Calendars
Rome initially had a lunar calendar, which consisted of twelve
months based on the moons cycle. Because a lunar month varies
between twenty-nine and thirty days, the year was around 355 days
long. To adjust for the discrepancy in the matching of months and
seasons (which are based on the movement of the earth around the
sun) the Romans added an extra month of twenty-two days after a
certain number of lunar years.
The fact that the solar year lasted 365.25 days was known as
early as the third century BCE, but it was only in 46 BCE that
Julius Caesar adopted this year length by ordering that years shall
be 365 days long and an extra day shall be added to every fourth
year. In fact, to make up for missed days in past years (which had
led to discrepancies in the timing of seasons in the calendar)

────────────────────

▶ What is asked
Copy out the whole passage on Roman calendars word for word, from its heading to its last line.

▶ Source data

────────────────────

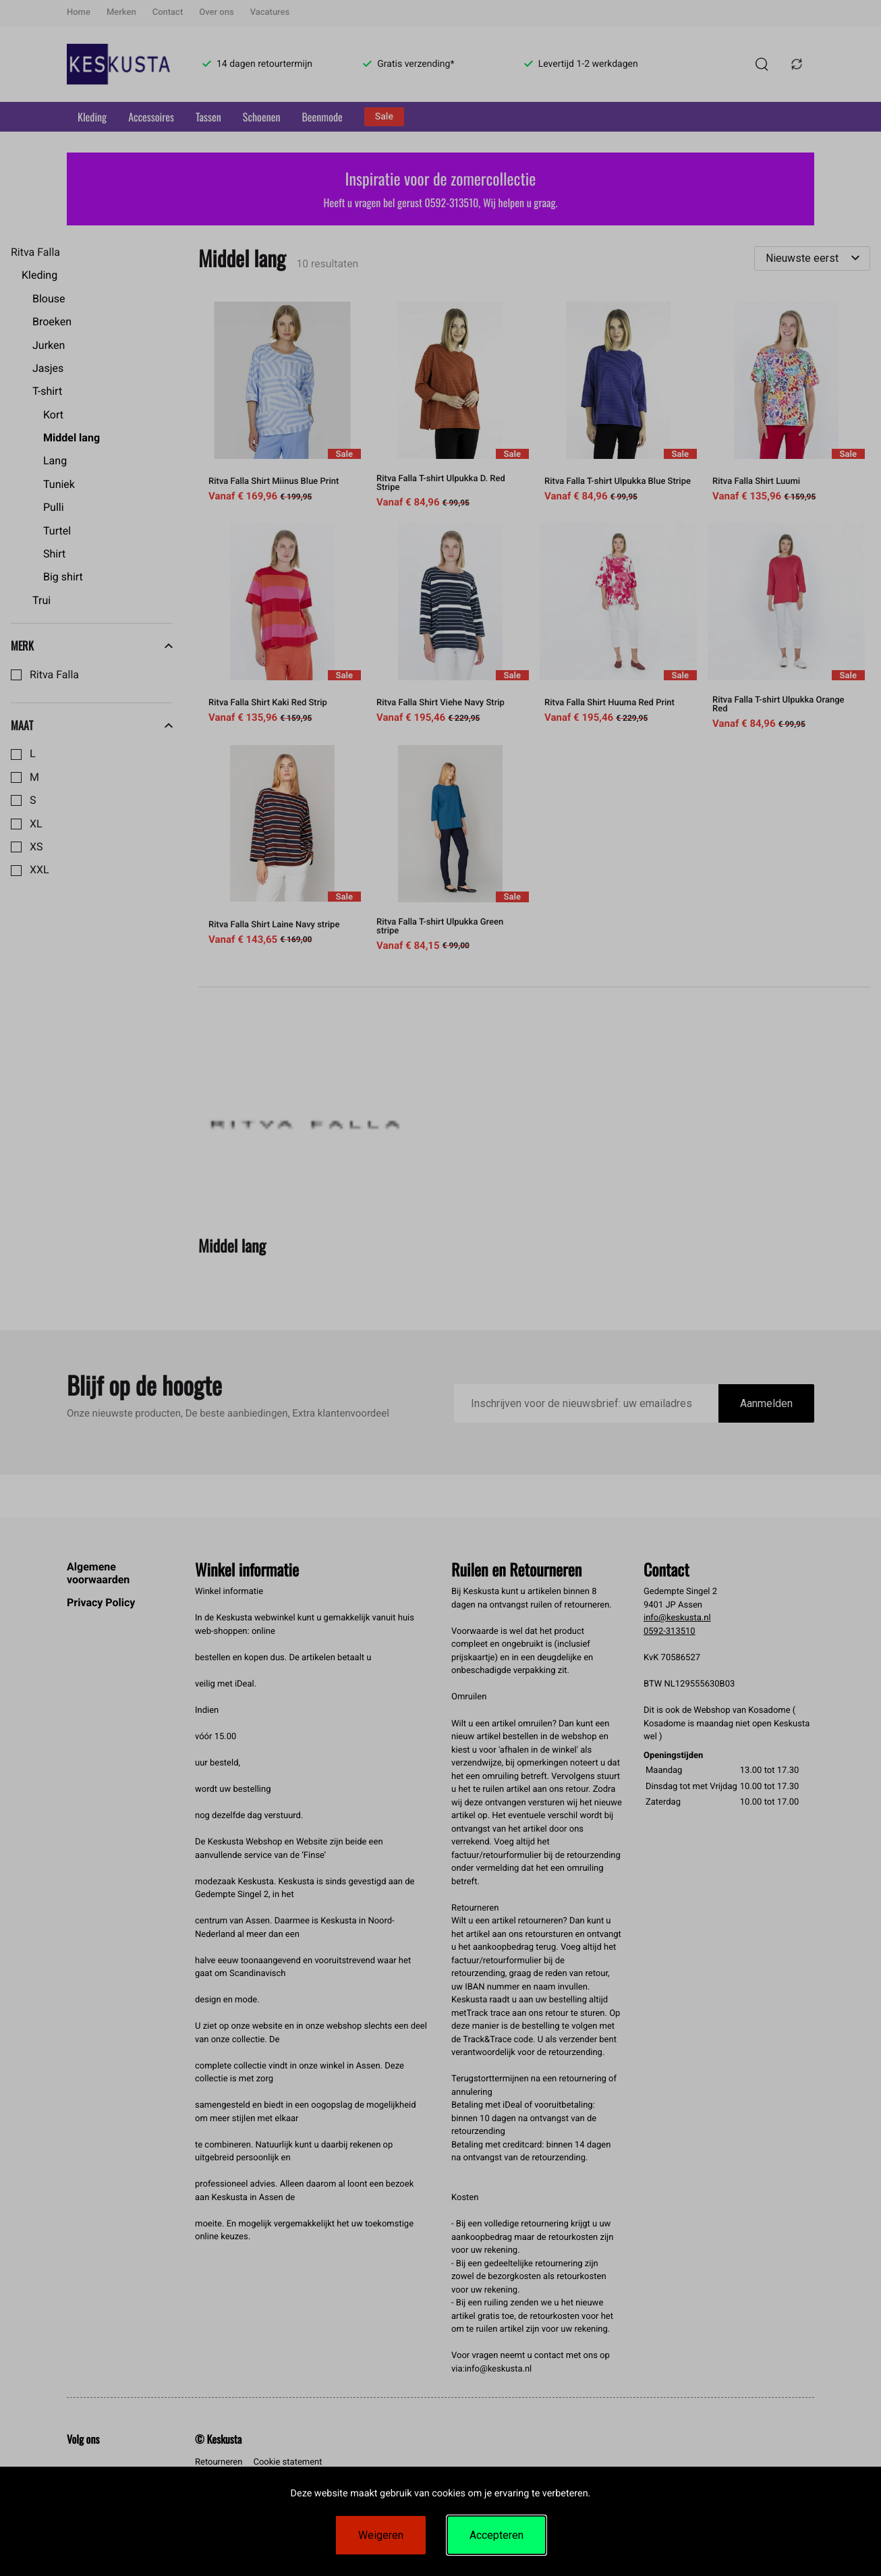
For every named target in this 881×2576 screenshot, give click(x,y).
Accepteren (496, 2535)
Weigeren (380, 2535)
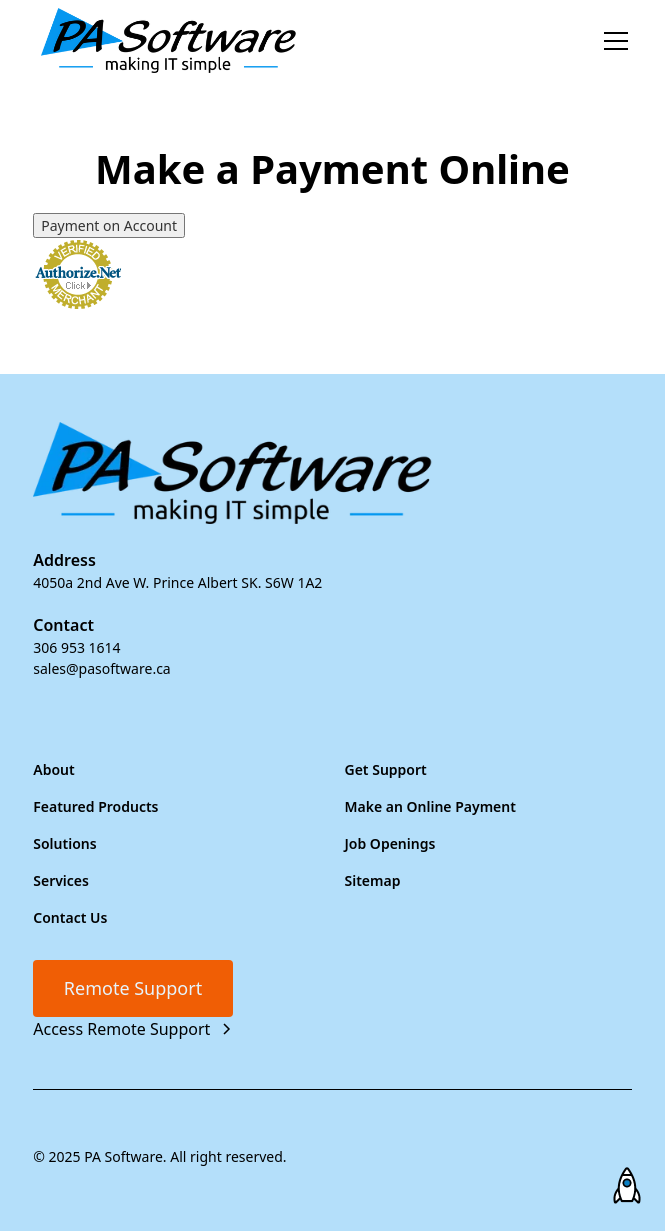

────────────────────

▶ Solution
Calendars
Rome initially had a lunar calendar, which consisted of twelve
months based on the moons cycle. Because a lunar month varies
between twenty-nine and thirty days, the year was around 355 days
long. To adjust for the discrepancy in the matching of months and
seasons (which are based on the movement of the earth around the
sun) the Romans added an extra month of twenty-two days after a
certain number of lunar years.
The fact that the solar year lasted 365.25 days was known as
early as the third century BCE, but it was only in 46 BCE that
Julius Caesar adopted this year length by ordering that years shall
be 365 days long and an extra day shall be added to every fourth
year. In fact, to make up for missed days in past years (which had
led to discrepancies in the timing of seasons in the calendar)